Aspergillus flavus, una fuente de compuestos anticancerígenos
Las asperigimicinas representan un modelo de integración entre química natural, biosíntesis enzimática y diseño de fármacos
Los péptidos ribosomales modificados post-traduccionalmente (Ribosomally Synthesized and Post-translationally Modified Peptides, RiPPs) son una fuente prolífica de candidatos terapéuticos, pero la mayor parte de los compuestos caracterizados provienen de bacterias. En hongos, la diversidad química y las rutas biosintéticas permanecen poco exploradas por la dificultad para identificar y expresar sus clústeres de genes silenciosos.
Un trabajo publicado en Nature Chemical Biology (2025) describe la primera familia de RiPPs fúngicos con núcleo benzofurano-indolina y siete anillos concatenados, bautizados asperigimicinas (Apg), y demuestra su potencial como agentes antileucémicos.

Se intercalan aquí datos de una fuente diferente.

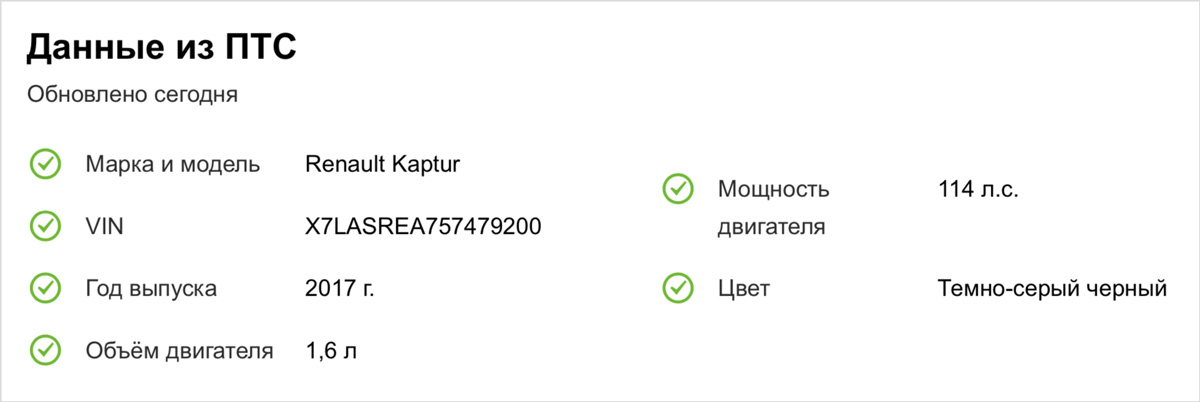Click the checkmark icon beside Год выпуска
This screenshot has width=1200, height=402.
pyautogui.click(x=46, y=288)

Partiendo de Aspergillus flavus, un hongo micotóxico célebre por contaminar granos y por su asociación legendaria con la maldición de las tumbas egipcias, los autores aplicaron antiSMASH, una plataforma de análisis de antibióticos y metabolitos secundarios, y las redes GNPS (Global Natural Products Social Molecular Networking) para comparar espectros de masas y localizar un clúster RiPP.

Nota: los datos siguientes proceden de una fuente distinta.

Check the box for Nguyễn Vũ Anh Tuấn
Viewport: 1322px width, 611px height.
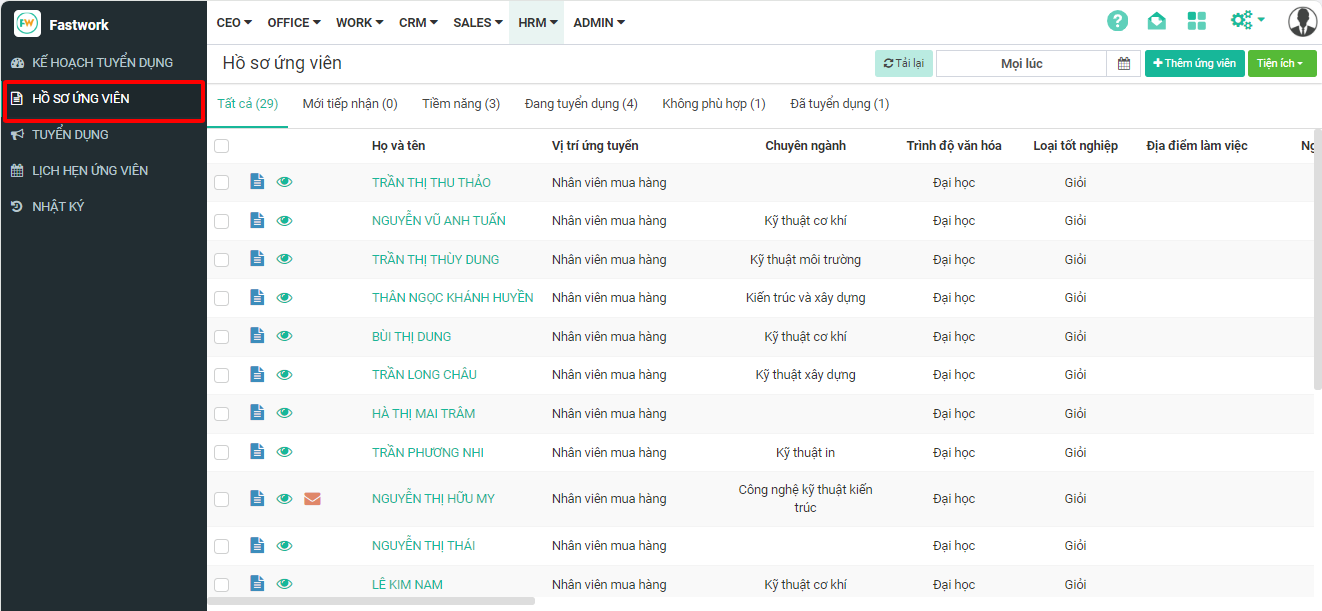click(222, 221)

El trabajo describe a las asperigimicinas como una clase distinta de RiPP fúngicas, que presentan un andamiaje heptacíclico único, compuesto por un núcleo de benzofuranoindolina y tres macrociclos adicionales, ensamblados por seis oxidasas DUF3328 específicas de hongos, que colaboran para oxidar, deshidratar y cerrar esos tres macrociclos atípicos sobre el núcleo.
En cultivos celulares, las asperigimicinas naturales más activas, C y D, inhibían la proliferación de líneas de leucemia humana en el rango micromolar.
Inspirados por la potenciación de la actividad anticancerígena del anillo piroglutámico presente en las asperigimicinas C y D naturales, los autores modificaron, mediante química semisintética, la asperigimicina B inactiva con una serie de sustituciones lipídicas en su extremo N-terminal. Una cadena lineal de once carbonos transformó la asperigimicina en un agente nanomolar (IC₅₀ de aproximadamente 20 nM) contra las mismas células, comparable a la de los fármacos antileucémicos clínicamente aprobados. Ese derivado, que llamaron 2-L6, resultó estable en plasma, resistente al metabolismo microsomal y hasta 20 veces menos tóxico para células hematopoyéticas sanas.
El cribado CRISPR de alto rendimiento identificó al transportador lisosomal SLC46A3 como un factor crítico que media la captación celular de 2-L6 en las células humanas. La molécula entra a la célula aprovechando de forma muy selectiva esa puerta proteica.
💡 Este hallazgo tendría dos implicancias clínicas. La expresión de SLC46A3 podría servir como biomarcador de respuesta en tumores hematológicos, y, por otra parte, este transportador ofrece una diana farmacológica secundaria. La ingeniería de asperigimicinas se presenta como una potencial terapia alternativa para el tratamiento del cáncer.